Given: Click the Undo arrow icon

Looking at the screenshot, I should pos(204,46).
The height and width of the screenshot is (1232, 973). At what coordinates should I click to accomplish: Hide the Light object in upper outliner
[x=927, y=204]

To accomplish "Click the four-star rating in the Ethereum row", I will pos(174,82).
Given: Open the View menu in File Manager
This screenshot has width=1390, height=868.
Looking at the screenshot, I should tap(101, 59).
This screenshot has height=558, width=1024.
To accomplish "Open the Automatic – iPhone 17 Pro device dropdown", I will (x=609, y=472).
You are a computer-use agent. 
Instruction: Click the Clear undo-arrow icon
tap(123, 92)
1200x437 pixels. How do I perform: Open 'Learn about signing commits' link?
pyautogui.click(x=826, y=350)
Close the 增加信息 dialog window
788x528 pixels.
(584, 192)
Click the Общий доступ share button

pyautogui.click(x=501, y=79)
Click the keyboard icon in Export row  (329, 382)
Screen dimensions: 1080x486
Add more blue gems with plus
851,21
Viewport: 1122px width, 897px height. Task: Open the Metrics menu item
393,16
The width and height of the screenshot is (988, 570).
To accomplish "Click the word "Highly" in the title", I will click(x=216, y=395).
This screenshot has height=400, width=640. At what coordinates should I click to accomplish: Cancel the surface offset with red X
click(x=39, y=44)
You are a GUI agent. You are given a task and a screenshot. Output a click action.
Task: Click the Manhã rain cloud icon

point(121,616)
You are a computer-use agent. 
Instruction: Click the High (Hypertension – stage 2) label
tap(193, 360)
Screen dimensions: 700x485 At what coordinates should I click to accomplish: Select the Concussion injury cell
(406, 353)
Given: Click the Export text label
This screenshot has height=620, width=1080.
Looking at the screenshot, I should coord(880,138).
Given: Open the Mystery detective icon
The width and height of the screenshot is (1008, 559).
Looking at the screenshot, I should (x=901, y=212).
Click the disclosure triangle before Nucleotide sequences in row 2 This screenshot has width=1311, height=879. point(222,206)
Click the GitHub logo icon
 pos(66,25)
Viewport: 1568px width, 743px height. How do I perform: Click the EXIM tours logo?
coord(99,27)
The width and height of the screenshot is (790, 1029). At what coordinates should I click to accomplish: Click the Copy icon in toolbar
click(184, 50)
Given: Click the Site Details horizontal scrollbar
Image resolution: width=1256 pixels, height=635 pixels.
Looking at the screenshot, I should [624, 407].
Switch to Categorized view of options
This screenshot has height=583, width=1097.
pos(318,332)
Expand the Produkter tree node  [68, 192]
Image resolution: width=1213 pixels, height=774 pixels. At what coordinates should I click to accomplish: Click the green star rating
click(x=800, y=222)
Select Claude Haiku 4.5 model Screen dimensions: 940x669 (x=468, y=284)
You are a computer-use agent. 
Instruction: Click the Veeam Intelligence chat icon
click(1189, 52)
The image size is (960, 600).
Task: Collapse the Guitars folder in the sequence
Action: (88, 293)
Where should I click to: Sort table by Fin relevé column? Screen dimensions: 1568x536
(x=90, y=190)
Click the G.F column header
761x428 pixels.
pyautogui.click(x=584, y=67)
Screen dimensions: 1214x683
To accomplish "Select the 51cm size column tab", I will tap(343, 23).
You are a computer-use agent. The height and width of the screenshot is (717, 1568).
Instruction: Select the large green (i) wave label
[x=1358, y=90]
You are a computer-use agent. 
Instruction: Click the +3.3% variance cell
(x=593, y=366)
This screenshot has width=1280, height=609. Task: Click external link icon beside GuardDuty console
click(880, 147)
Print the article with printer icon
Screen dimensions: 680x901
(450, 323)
═══
▶ EXERCISE BRIEF: In the listing above, find each line where "Export" occurs and copy it.

▶ WRITTEN ANSWER:
Click the keyboard icon in Export row  (329, 382)
Given: Click the Export text label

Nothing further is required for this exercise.